Saved data entries:
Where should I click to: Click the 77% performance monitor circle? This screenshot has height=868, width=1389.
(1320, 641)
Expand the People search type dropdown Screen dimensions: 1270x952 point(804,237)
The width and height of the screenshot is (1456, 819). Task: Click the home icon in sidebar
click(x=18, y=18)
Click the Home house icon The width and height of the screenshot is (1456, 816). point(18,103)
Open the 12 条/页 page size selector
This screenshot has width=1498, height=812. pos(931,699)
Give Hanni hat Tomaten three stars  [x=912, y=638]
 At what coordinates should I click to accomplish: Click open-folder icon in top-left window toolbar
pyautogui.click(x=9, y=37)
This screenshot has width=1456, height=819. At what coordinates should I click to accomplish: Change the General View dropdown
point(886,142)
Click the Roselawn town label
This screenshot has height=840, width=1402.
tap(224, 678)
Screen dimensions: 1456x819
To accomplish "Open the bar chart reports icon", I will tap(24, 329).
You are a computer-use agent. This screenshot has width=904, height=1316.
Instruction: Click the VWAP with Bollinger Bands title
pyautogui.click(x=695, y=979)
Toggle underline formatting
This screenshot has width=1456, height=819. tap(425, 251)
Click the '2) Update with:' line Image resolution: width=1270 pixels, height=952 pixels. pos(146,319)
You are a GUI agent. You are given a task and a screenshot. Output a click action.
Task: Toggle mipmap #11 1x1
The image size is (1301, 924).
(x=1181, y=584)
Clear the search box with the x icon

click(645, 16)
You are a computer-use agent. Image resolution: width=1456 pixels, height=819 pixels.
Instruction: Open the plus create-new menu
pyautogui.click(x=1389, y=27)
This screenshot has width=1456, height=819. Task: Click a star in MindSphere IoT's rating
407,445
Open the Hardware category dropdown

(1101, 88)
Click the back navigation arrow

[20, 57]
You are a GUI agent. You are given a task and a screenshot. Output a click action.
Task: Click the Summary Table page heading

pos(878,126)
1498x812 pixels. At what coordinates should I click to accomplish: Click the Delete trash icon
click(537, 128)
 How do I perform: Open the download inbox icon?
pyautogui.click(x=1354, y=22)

Task directions:
Output the records above in their entirety, exactly.

Response below:
Where should I click to: Click the 77% performance monitor circle? This screenshot has height=868, width=1389.
(1320, 641)
Expand the People search type dropdown Screen dimensions: 1270x952 point(804,237)
The width and height of the screenshot is (1456, 819). Task: Click the home icon in sidebar
click(x=18, y=18)
Click the Home house icon The width and height of the screenshot is (1456, 816). point(18,103)
Open the 12 条/页 page size selector
This screenshot has width=1498, height=812. pos(931,699)
Give Hanni hat Tomaten three stars  [x=912, y=638]
 At what coordinates should I click to accomplish: Click open-folder icon in top-left window toolbar
pyautogui.click(x=9, y=37)
This screenshot has width=1456, height=819. At what coordinates should I click to accomplish: Change the General View dropdown
point(886,142)
Click the Roselawn town label
This screenshot has height=840, width=1402.
tap(224, 678)
Screen dimensions: 1456x819
To accomplish "Open the bar chart reports icon", I will tap(24, 329).
You are a computer-use agent. This screenshot has width=904, height=1316.
Instruction: Click the VWAP with Bollinger Bands title
pyautogui.click(x=695, y=979)
Toggle underline formatting
This screenshot has width=1456, height=819. tap(425, 251)
Click the '2) Update with:' line Image resolution: width=1270 pixels, height=952 pixels. pos(146,319)
You are a GUI agent. You are given a task and a screenshot. Output a click action.
Task: Toggle mipmap #11 1x1
The image size is (1301, 924).
(x=1181, y=584)
Clear the search box with the x icon

click(645, 16)
You are a computer-use agent. Image resolution: width=1456 pixels, height=819 pixels.
Instruction: Open the plus create-new menu
pyautogui.click(x=1389, y=27)
This screenshot has width=1456, height=819. Task: Click a star in MindSphere IoT's rating
407,445
Open the Hardware category dropdown

(1101, 88)
Click the back navigation arrow

[20, 57]
You are a GUI agent. You are given a task and a screenshot. Output a click action.
Task: Click the Summary Table page heading

pos(878,126)
1498x812 pixels. At what coordinates should I click to accomplish: Click the Delete trash icon
click(537, 128)
 How do I perform: Open the download inbox icon?
pyautogui.click(x=1354, y=22)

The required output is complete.